### Problems and tasks
1 > Answer these questions from the article below on sex-selection abortion in India:
(a) In Delhi families whose first two children are girls, how many girls are born as the third child for every 1000 boys?
(b) What prompted the Christian health forum to start the study?
(c) What is Delhi's SRB?
2 > Translate this sentence from the article below on sex-selection abortion in India into Spanish: "Parents retain a strong preference for male children in India."

New Delhi – A study conducted by the Christian Medical Association of India (CMAI) has revealed that sex–selection abortion cases are growing in India at an alarming rate, Christian Today has confirmed.
The CMAI has brought out detailed study of births in Delhi hospitals, finding that baby boys outnumber girls by large margins, particularly in families that already have female children.
The study conducted in Delhi noted that for families where the first two children are girls, the third child is overwhelmingly male; 219 girls for every 1000 boys. For parents with one girl, the second child is also more likely to be male, about 558 girls for every 1000 boys. The badly skewed statistics made it clear that parents were persuading doctors to identify the sex of unborn children and aborting female babies.
The study was initiated by the Christian health forum after the 2001 national census recorded an alarming decline in the ratio of girls to boys among children below 6 years. The census showed fewer than 800 girls for every 1,000 boys in some areas of the country.
Laws barring sex–selection abortions, and even restrictions on tests to determine the sex of an unborn child, have evidently failed to curtail those practices. Parents retain a strong preference for male children in India.
"Preference for the male child, combined with rampant misuse of medical technology, is proving to be a menace which needs to be curbed with immediate effect," said Akhila Sivada, executive director of CMAI's policy advocacy and research group (PARG), according to the Times of India.
One commonly given reason for the significant imbalance is the existence of a dowry system, which requires a family to pay a large sum of money when the female child marries. In poor families, this could mean financial ruin and hardship. However custom also plays a role in families that are well off.
"These findings reinforce the argument that any vigorous measures for control of population growth in India will be disastrous for the SRB (sex birth ratio), which is already highly skewed against females," said Dr. Joe Varghese, coordinator for the PARG and one of the authors of the report.
Delhi has one of the greatest demographic imbalances, where the SRB is 865 girls per 1,000 boys. This is a drop of 50 since 1991 in six out of the city's nine districts.

### Records
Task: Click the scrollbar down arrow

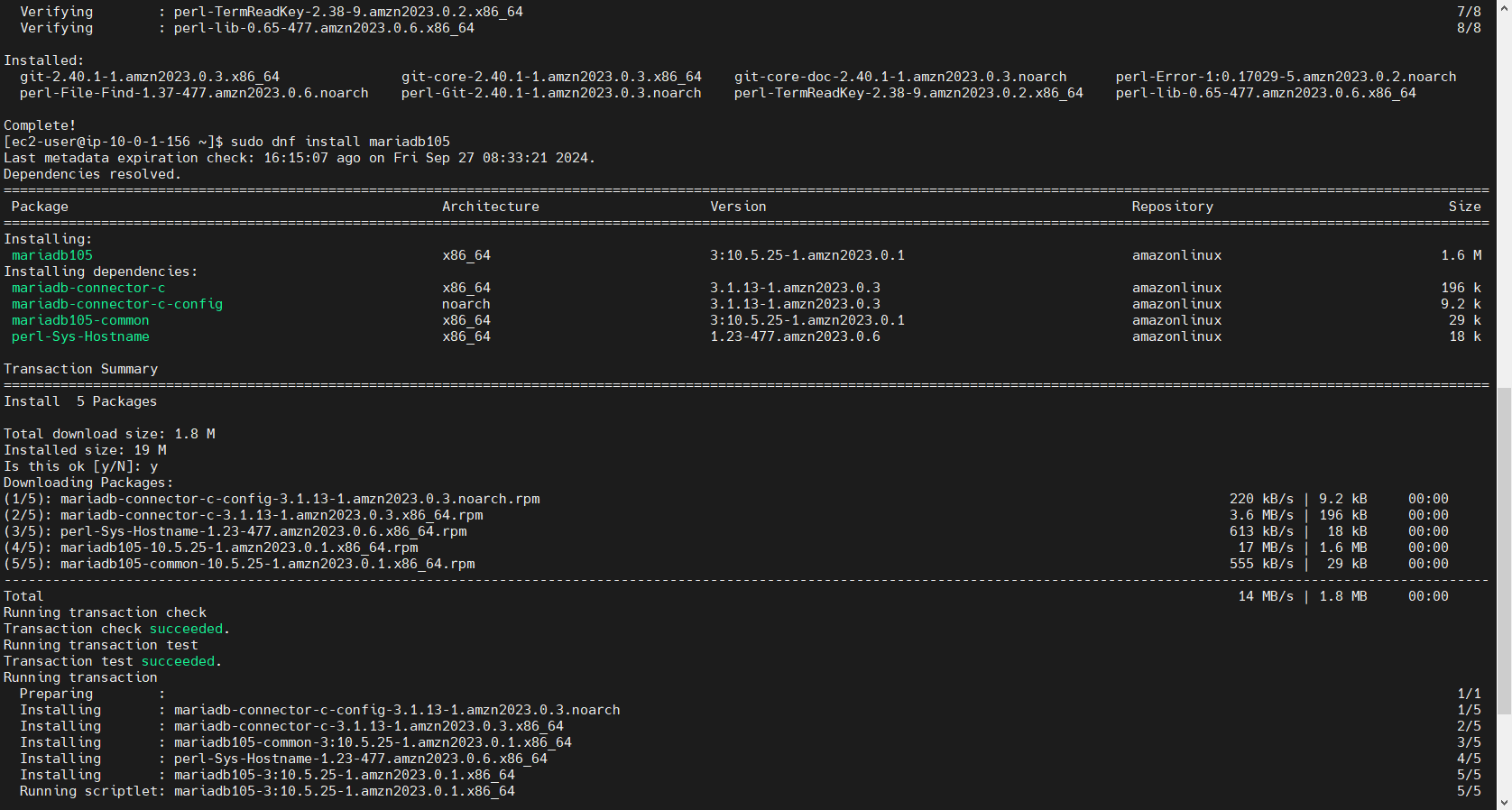Action: [1504, 802]
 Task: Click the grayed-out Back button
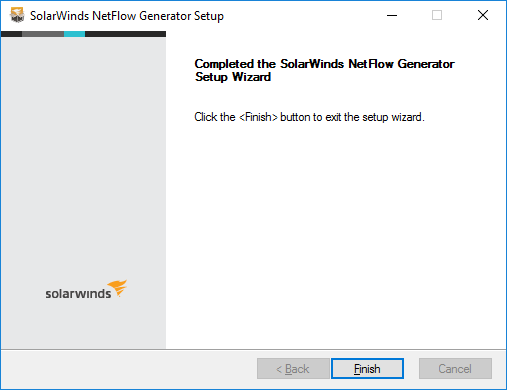[x=293, y=369]
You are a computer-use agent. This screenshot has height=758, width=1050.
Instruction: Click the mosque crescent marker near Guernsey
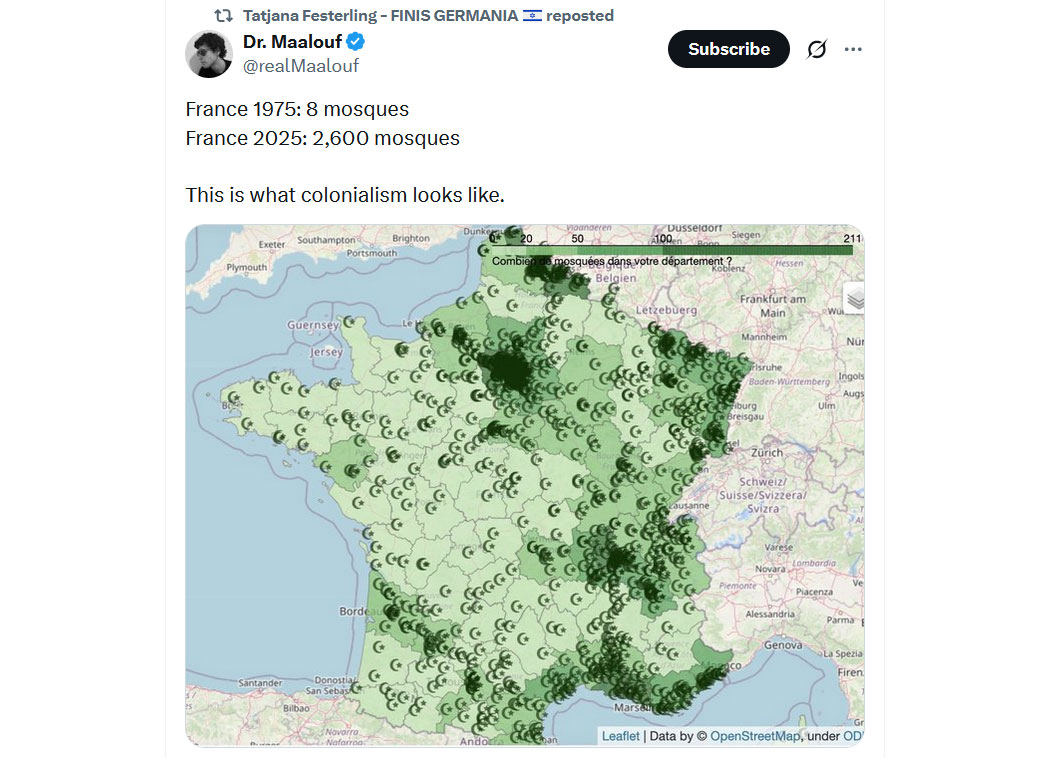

### Responses for each task
1 >
(a) 219 girls for every 1000 boys.
(b) The 2001 national census recorded an alarming decline in the ratio of girls to boys among children below 6 years.
(c) 865 girls per 1,000 boys.

2 > Los padres mantienen una fuerte preferencia por los hijos varones en la India.